Ничто не нарушало торжественного однозвучия ровной земли, кроме одинокого холма — коппи, похожего на погребальный курган. Холм высился нагромождением глыб железного шпата. Кое-где в расщелинах пробивались пучки травы и ярко-зеленые побеги хрустальника, а на самой макушке тянули вверх свои колючие длани опунции; в их широких и глянцевитых листьях, точно в зеркалах, отражался лунный свет. У самого подножия коппи виднелись постройки. Сначала глазам открывались обнесенные оградами из дикого камня овечьи краали и хижины туземцев, за ними виднелся большой хозяйский дом, прямоугольное здание из красного кирпича под тростниковой крышей. Лунный свет придавал дремотное очарование даже кирпичным стенам дома и деревянной лестнице-стремянке, приставленной к окну чердака, и сообщал эфирную легкость высокой каменной ограде, в которую был заключен квадрат песчаной земли с двумя подсолнечниками. Особенно ярко блестели оцинкованные крыши пристроек и большого сарая, где стояли повозки. Каждое ребро рифленой жести сияло в свете луны, словно начищенное серебро.
Вокруг царил сон, и ферма, как и вся окружавшая ее равнина, была погружена в тишину.
В хозяйском доме тяжело ворочалась во сне с боку на бок на своей просторной деревянной кровати голландка, тетушка Санни.

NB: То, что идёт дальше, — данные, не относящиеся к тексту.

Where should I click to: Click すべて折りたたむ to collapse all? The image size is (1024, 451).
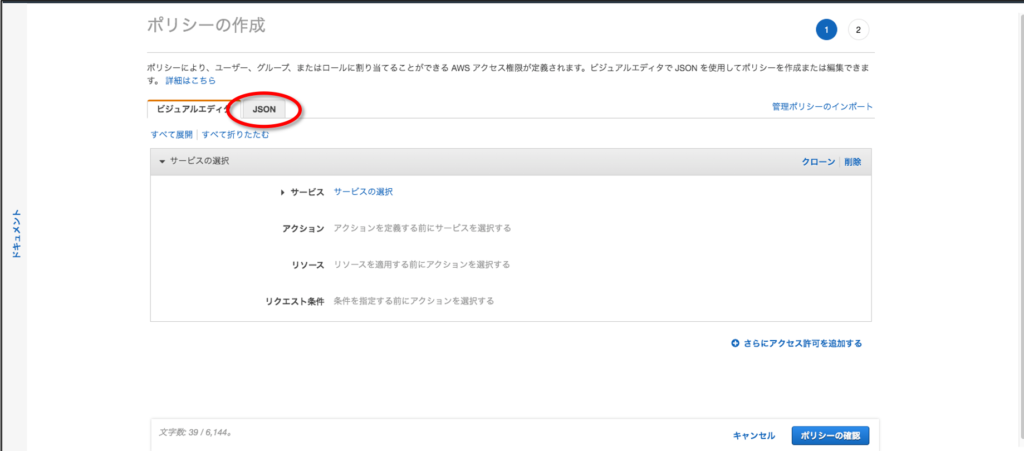click(235, 134)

Она легла спать, по обыкновению не раздеваясь, ночь была жаркая, и в духоте ее мучали кошмары: видела она во сне не злых духов и привидения, которые даже наяву терзали ее впечатлительное воображение; не своего второго супруга, чахоточного англичанина, покоившегося в могиле позади загонов для страусов; и даже не первого супруга — молодого бура. За ужином она ела бараньи ножки, и вот теперь ей снилось, будто бы одна из костей застряла у нее в горле; голландка грузно ворочалась с боку на бок и оглушительно храпела.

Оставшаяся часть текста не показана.